- **SUPPLIED RECORDS**:
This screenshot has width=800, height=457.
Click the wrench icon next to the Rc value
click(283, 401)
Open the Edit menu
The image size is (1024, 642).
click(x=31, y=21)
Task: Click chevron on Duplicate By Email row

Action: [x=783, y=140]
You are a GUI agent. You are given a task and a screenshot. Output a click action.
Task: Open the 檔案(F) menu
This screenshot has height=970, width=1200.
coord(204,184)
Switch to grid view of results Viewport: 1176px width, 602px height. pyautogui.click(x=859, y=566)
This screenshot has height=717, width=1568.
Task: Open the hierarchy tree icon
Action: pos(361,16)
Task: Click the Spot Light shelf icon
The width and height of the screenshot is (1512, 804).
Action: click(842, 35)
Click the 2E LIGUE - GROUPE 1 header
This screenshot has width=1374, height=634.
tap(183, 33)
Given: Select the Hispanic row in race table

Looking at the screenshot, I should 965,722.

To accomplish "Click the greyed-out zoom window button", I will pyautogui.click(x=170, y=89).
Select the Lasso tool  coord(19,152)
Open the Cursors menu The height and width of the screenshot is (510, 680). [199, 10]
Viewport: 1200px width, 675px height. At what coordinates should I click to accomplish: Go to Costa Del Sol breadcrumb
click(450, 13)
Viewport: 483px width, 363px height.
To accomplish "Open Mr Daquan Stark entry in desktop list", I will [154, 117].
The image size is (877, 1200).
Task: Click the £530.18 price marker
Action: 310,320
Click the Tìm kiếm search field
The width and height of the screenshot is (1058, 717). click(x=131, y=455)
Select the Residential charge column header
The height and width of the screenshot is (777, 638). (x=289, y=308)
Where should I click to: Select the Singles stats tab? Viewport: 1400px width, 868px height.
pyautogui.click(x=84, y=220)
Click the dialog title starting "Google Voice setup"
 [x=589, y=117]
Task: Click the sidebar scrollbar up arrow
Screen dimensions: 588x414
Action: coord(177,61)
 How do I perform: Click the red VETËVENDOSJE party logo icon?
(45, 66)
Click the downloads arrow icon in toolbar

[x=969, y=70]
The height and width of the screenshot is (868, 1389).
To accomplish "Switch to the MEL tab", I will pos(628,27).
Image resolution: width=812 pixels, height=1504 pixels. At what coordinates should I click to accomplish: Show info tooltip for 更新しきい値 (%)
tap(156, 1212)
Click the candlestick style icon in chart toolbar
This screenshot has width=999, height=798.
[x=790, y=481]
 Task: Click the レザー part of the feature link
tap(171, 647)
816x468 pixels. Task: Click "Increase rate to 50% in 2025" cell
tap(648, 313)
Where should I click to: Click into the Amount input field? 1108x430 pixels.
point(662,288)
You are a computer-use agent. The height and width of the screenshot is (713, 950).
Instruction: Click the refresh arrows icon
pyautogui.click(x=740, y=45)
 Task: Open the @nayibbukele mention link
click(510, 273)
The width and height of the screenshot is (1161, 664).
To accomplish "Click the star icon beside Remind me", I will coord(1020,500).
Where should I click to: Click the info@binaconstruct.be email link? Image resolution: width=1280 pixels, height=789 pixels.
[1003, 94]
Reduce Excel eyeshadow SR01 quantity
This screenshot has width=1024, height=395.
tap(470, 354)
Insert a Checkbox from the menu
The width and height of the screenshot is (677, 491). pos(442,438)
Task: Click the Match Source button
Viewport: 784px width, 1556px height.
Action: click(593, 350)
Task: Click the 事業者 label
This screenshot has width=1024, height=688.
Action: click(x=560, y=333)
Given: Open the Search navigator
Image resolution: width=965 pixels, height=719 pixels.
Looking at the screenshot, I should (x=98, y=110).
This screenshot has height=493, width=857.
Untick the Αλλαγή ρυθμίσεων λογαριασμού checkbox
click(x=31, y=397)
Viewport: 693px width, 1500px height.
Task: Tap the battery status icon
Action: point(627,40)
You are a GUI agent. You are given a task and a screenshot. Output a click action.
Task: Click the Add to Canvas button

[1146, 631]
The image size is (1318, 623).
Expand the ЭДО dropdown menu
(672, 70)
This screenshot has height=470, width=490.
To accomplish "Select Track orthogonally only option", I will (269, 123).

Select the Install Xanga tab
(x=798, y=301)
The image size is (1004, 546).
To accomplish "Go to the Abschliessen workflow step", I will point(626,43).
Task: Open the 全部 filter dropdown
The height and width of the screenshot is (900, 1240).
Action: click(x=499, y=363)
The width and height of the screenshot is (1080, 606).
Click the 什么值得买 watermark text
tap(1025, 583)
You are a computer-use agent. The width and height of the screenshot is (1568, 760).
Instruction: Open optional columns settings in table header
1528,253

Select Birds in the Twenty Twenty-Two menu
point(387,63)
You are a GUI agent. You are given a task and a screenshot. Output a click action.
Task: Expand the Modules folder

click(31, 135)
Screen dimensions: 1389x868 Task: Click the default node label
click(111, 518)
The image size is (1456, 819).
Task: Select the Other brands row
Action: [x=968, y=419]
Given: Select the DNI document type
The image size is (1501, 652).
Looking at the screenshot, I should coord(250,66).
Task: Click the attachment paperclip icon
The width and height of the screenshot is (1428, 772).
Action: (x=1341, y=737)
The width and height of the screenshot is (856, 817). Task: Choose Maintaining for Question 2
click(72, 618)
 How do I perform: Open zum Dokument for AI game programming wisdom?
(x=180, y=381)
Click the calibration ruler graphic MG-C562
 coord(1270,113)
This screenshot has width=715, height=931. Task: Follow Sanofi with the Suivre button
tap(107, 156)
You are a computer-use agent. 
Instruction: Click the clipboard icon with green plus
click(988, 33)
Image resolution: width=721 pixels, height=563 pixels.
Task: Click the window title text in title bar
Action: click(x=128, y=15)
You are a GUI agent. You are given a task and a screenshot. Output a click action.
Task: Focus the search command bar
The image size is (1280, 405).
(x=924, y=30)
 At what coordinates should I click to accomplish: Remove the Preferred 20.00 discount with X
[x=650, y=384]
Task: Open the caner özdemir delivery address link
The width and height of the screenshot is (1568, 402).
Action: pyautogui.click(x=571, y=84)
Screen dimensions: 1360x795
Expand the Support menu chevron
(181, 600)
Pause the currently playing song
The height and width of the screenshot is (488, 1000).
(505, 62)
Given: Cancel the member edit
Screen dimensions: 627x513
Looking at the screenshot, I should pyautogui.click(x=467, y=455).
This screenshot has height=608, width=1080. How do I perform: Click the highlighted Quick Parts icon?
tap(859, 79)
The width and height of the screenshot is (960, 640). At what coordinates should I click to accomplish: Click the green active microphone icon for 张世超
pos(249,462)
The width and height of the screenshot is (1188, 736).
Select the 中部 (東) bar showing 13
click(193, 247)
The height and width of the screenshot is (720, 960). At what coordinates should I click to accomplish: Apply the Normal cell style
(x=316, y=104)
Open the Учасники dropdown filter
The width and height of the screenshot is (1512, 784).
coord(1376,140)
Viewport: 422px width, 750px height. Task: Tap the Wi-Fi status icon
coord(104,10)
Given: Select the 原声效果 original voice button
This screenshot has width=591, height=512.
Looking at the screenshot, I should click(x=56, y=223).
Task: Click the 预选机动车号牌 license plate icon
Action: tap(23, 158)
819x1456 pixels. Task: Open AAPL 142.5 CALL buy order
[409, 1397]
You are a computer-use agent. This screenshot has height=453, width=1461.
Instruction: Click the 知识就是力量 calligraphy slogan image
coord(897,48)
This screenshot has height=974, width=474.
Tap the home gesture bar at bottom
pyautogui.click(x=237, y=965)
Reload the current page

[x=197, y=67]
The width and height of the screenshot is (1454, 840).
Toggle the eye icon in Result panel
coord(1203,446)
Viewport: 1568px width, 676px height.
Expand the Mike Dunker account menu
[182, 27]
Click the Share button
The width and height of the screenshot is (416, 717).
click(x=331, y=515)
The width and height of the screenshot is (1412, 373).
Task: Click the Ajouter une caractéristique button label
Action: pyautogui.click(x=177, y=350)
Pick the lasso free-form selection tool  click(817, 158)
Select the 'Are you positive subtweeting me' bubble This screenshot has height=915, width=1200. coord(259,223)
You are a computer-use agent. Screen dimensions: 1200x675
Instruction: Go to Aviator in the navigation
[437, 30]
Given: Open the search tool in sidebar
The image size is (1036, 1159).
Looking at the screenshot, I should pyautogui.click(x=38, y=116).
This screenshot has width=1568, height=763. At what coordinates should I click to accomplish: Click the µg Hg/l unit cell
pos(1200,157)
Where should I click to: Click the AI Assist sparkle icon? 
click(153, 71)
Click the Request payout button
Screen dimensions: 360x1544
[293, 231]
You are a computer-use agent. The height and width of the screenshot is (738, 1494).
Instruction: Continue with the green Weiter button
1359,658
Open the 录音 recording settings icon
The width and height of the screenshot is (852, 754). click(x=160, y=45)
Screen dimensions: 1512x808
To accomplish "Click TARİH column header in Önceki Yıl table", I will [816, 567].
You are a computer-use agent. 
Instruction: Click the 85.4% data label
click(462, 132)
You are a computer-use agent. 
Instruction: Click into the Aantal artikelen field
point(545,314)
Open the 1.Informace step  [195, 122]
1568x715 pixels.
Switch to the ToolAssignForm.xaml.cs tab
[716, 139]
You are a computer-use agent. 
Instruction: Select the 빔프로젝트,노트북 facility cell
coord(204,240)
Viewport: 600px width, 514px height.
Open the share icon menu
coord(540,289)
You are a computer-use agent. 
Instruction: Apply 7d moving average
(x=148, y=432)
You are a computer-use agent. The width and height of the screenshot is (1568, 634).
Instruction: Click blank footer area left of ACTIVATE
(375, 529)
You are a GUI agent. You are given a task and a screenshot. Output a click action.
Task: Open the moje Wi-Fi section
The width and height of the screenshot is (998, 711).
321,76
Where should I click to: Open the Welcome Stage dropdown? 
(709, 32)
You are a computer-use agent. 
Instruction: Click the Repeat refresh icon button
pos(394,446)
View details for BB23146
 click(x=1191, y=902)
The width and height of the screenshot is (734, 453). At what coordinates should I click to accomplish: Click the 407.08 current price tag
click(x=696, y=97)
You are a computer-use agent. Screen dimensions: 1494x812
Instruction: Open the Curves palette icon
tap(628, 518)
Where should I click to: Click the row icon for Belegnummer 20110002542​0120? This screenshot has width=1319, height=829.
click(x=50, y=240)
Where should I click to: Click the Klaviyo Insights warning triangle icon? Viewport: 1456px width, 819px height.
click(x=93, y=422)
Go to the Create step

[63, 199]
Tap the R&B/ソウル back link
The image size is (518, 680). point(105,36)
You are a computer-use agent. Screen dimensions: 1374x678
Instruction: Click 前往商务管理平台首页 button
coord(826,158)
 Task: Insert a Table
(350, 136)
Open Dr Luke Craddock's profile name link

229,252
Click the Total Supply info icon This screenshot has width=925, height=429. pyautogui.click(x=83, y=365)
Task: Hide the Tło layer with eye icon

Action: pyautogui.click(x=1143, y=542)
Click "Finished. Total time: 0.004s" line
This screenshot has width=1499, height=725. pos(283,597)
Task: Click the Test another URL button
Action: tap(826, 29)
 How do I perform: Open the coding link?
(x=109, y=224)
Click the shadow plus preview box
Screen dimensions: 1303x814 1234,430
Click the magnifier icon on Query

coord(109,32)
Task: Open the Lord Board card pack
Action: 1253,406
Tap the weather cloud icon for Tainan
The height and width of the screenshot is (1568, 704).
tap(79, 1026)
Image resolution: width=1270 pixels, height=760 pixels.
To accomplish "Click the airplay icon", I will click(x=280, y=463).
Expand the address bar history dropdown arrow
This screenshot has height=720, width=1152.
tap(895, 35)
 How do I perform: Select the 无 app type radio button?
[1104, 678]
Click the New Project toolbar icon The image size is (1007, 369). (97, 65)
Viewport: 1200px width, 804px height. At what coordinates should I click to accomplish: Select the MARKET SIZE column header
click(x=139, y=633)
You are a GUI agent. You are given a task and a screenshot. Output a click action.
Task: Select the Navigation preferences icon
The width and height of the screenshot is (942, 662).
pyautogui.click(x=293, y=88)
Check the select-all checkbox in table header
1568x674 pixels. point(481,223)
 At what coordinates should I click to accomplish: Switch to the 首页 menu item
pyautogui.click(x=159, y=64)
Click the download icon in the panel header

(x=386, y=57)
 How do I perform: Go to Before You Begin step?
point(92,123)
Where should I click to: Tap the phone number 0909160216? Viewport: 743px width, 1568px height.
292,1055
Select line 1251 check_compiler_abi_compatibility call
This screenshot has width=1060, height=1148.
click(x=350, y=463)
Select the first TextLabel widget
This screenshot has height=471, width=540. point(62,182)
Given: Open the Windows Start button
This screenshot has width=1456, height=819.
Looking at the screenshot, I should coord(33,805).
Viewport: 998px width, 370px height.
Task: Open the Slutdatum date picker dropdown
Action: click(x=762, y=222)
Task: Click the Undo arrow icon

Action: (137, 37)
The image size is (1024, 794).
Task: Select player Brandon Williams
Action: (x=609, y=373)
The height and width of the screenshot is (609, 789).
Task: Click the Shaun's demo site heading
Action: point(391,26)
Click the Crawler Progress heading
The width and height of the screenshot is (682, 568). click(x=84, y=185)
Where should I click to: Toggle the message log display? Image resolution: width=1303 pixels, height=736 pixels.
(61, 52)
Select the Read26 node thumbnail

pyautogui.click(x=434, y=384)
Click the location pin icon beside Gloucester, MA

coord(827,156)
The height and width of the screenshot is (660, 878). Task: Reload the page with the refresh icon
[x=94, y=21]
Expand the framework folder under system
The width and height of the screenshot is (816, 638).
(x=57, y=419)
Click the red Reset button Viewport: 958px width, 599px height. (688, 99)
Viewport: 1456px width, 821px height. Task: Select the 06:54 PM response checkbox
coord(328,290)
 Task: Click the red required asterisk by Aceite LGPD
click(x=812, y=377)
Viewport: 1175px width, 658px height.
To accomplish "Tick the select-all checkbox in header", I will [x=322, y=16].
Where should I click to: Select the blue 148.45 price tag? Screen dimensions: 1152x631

- **EXERCISE BRIEF**: From the material above, return every line that contains "sidebar".

- **ANSWER BOX**:
Task: Click the sidebar scrollbar up arrow
Given: Open the search tool in sidebar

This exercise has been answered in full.